Fun Home: A Family Tragicomic, by Alison Bechdel
As a young adult, Alison Bechdel learned that her father spent his life suppressing homosexual urges. In this erudite and yet tender graphic novel, Bechdel tries to reconcile old memories with her new understanding of her father, and examines how the epiphany sheds light on her own homosexuality. Chapters are structured around classic works of literature, creating a layered, intertextual lens through which to analyze her childhood experiences like a series of artifacts.
Bechdel’s father was a high school teacher and third-generation funeral home director. A distant man with an unpredictable temper, he boxed himself into an unfulfilling small-town life. He kept his house like a museum and treated his children like accessories while engaging in emotional affairs with his male students. His only joy came from neurotically restoring the family’s gothic Victorian house, and voracious reading. As a scrappy youngster in a silent home, Bechdel clearly loved and feared her father in equal parts. Struggling to measure up to his standards, she slowly grows into her own person, her own pockets lined with complex desires.
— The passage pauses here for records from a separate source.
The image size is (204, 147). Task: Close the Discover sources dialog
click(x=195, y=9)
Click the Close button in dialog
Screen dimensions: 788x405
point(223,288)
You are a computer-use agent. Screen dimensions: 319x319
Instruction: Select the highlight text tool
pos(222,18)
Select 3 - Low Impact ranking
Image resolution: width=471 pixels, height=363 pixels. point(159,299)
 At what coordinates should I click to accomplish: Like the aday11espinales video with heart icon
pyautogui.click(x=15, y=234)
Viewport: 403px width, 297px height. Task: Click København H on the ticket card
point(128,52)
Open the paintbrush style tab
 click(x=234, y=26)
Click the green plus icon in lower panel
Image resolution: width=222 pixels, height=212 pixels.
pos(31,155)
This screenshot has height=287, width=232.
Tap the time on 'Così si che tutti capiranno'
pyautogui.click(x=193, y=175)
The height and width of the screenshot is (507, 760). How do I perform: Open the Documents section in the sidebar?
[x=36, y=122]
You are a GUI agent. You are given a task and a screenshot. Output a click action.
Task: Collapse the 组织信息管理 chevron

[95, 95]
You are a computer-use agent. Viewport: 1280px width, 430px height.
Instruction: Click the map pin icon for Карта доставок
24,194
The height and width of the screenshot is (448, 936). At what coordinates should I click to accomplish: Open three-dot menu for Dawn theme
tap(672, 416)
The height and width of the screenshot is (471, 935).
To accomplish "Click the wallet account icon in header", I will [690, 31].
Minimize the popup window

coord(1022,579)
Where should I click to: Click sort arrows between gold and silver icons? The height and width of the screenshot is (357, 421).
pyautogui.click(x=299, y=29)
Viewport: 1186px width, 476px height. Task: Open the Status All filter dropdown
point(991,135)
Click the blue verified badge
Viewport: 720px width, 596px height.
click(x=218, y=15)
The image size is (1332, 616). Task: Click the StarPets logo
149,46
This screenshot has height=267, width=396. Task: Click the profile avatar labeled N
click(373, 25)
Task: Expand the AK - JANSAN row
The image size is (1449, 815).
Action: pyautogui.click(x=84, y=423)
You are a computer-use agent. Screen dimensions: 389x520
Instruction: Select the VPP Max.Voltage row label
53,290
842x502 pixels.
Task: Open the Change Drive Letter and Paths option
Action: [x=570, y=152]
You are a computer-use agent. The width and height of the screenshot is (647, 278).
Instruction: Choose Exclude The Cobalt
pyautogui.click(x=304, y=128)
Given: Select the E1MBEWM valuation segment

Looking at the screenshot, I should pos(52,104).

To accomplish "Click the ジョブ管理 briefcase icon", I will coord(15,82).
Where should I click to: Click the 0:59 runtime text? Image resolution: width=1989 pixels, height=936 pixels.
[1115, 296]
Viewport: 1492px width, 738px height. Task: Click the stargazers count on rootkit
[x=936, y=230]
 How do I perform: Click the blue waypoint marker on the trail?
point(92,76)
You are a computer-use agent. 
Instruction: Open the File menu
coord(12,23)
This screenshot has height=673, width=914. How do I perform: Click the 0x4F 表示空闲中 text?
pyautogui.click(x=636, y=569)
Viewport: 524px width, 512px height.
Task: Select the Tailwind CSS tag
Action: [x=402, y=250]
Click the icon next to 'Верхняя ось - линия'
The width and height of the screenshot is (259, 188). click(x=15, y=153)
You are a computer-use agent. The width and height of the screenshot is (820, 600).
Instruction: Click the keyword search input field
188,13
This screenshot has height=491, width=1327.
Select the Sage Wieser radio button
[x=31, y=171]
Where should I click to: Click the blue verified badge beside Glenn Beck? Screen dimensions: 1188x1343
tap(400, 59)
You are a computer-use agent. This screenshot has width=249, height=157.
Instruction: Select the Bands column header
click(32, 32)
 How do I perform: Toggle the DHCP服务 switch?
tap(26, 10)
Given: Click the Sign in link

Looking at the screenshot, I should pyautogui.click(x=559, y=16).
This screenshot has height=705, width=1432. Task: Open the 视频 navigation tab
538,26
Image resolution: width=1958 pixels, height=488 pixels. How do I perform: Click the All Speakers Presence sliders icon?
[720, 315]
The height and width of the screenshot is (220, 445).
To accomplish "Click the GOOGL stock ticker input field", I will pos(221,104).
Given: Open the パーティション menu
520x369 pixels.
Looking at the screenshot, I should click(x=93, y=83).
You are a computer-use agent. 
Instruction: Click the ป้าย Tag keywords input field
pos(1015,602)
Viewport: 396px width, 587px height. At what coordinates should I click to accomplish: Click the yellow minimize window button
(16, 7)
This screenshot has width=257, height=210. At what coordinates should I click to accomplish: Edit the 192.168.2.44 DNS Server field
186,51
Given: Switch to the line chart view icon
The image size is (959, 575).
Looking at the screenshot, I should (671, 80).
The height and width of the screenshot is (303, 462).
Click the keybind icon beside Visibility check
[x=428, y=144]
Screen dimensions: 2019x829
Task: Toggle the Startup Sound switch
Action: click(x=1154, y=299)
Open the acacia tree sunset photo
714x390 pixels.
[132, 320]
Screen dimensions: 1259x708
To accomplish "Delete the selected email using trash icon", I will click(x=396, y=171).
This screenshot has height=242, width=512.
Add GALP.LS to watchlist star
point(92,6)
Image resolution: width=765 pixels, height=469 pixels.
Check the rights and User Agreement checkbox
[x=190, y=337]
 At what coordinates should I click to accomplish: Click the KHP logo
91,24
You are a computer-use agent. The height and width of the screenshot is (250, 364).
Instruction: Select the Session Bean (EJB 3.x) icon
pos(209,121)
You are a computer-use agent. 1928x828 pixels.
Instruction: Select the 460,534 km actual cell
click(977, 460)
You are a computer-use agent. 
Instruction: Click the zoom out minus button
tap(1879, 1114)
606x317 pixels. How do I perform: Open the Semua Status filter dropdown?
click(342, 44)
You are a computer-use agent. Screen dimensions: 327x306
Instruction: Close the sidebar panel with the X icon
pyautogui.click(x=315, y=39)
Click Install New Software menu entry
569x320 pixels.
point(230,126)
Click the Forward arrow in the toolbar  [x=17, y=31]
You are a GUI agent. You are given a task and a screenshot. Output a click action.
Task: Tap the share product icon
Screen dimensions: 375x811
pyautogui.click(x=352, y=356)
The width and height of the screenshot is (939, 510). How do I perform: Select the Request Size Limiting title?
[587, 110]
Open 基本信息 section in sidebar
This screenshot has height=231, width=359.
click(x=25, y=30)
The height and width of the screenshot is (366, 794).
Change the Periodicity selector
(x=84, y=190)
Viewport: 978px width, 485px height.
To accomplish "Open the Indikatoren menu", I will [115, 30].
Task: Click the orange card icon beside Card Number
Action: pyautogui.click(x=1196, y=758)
Bechdel investigates herself and her family with ethnographic and classical rigor. Fun Home overflows with highbrow poetical prose and deeply emotional drawings. Despite flashes of dark humor, the overall effect is somber. Moving, intellectual, and beautiful work.
The 213 in 2013 series chronicles every book I read in 2013. Each review contains exactly 213 words, because 2013 words is too long and 2013 characters is too dang short.